2.1 Updated referenceces_0522.docx

@xinyi030 - I updated some of the references. Highlighted in yellow ( 4 changes; two in text citation and 2 additional references to be included)

xinyi030 commented 1 year ago

Thanks Team,

Updating the draft based on your ongoing work. Please check the attached file. NonStat.pdf

I encourage all of you to check your sections, and let me know if you have any questions/feedbacks by today. ❤️

Thanks for the nice work!

Best, Xinyi


@UjjwalSehrawat Could you double-check and modify the expression of the model Phu(x_j, a) = exp(alpha + beta x_j) / (1 + exp(alpha + beta x_j})? (you reviewed it in Piantadosi, Fisher, and Grossman 1999). I'll translate this into Latex language once you've done that. Thanks!

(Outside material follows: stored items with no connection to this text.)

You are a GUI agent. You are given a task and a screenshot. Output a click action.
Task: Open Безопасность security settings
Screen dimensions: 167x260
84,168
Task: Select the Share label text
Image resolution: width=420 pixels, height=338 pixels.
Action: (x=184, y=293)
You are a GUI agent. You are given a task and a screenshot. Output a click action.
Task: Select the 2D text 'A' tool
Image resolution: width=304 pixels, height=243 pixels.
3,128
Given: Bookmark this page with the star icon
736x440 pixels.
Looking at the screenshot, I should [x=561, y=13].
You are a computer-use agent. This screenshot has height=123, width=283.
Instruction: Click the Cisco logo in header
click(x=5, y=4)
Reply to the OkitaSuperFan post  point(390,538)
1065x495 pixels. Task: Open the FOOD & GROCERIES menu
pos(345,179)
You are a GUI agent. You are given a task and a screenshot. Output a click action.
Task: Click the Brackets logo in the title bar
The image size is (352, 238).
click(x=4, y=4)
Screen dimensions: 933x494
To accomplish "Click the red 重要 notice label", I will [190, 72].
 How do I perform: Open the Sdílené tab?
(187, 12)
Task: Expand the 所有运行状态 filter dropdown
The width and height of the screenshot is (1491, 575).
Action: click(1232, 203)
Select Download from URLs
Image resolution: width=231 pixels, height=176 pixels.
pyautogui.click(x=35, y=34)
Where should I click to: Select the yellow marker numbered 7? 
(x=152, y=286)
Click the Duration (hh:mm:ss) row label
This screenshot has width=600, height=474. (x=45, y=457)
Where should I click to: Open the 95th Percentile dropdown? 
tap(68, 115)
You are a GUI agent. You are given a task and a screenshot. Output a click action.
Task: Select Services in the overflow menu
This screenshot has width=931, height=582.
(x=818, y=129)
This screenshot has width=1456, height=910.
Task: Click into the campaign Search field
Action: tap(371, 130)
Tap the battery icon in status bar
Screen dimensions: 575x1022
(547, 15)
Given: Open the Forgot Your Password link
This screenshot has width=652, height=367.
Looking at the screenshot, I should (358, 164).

xinyi030 commented 1 year ago

Hi Team,

Just a quick reminder - please review and finalize (if any) pending edits on your individual sections by May24, noon. Our team is currently in the process of preparing for the presentation, during which your contributions might be included.

Thanks, Xinyi

UjjwalSehrawat commented 1 year ago

Hi @xinyi030 Xinyi. My apologies for the delay but I have added my methodology section with improvements in my summaries and a few additional references. I have updated my original content with all these.

Best, Ujjwal

xinyi030 commented 1 year ago

Hello Team,

Our upcoming presentation is just around the corner. I wish you could revisit your work and try to answer any questions raised today that are related to your particular sections. It would be beneficial for us all to be prepared with clear and comprehensive responses.

Best, Xinyi

cbayow22 commented 1 year ago

Thanks Team,

Updating the draft based on your ongoing work. Please check the attached file. NonStat.pdf

I encourage all of you to check your sections, and let me know if you have any questions/feedbacks by today. ❤️

Thanks for the nice work!

Best, Xinyi

@UjjwalSehrawat Could you double-check and modify the expression of the model Phu(x_j, a) = exp(alpha + beta x_j) / (1 + exp(alpha + beta x_j})? (you reviewed it in Piantadosi, Fisher, and Grossman 1999). I'll translate this into Latex language once you've done that. Thanks!